About my Top Bar Pallet Beehive:
First, I dismantled several heat-treated and chemical free pallets. Next, I glued and clamped some of the boards together to make two 36″ x 12″ boards. These made the sides of the hive, and then I made two 18″ x 12″ boards for the ends. Additionally, I made the two follower boards the same way by gluing and clamping to the specified shape and size in the plans. I wanted a glass viewing window on one side so that I could peek at their progress without disturbing them, but this was not in the plans.
Next, I used the thicker stringer boards for the legs. I drilled and bolted them on to the main body of the hive when assembled together. The bolts and hinges were the only cost I had and came to about £5.
Top Bar Pallet Beehive – finishing up:
After I cut the top bars to specifications, I pinned and glued the comb building guides. I made a slight change in the plans and decided to make the roof the same way as the sides rather than using corrugated plastic. To keep the roof open I used some metal tent pegs that were hanging around which I bent into large hooks. I sealed the project with natural, bee-safe oils. This was a challenging project I found, and it took me a while as I had no prior experience, no money and hardly any tools. However, it was great fun in accomplishing something that would have cost me a lot of money.
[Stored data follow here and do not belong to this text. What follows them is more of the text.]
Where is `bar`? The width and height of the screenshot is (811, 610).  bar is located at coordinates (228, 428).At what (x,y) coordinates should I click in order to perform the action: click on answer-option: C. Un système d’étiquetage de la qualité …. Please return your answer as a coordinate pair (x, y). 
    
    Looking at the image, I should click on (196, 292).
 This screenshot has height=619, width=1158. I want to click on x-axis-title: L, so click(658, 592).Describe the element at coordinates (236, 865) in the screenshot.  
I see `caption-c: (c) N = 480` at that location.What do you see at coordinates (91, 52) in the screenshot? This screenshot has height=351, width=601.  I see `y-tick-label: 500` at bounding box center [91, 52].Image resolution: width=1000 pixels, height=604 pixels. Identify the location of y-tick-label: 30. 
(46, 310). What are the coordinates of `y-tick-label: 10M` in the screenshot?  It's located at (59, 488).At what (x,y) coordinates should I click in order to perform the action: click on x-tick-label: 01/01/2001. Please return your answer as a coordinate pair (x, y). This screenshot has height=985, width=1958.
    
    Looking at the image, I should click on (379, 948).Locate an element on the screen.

Editor’s note: Thank you for mentioning the importance of heat-treated and chemical free wood used in the process. Bees are bombarded by too many toxins on a daily basis. We’re seeing significant impact of pesticides and chemicals on the overall bee population. Nicely done! Also a thank-you to biobees.com for making such a detailed build available at a reasonable cost. 1001pallets.com has no affiliation with nor receives any compensation from biobees.com.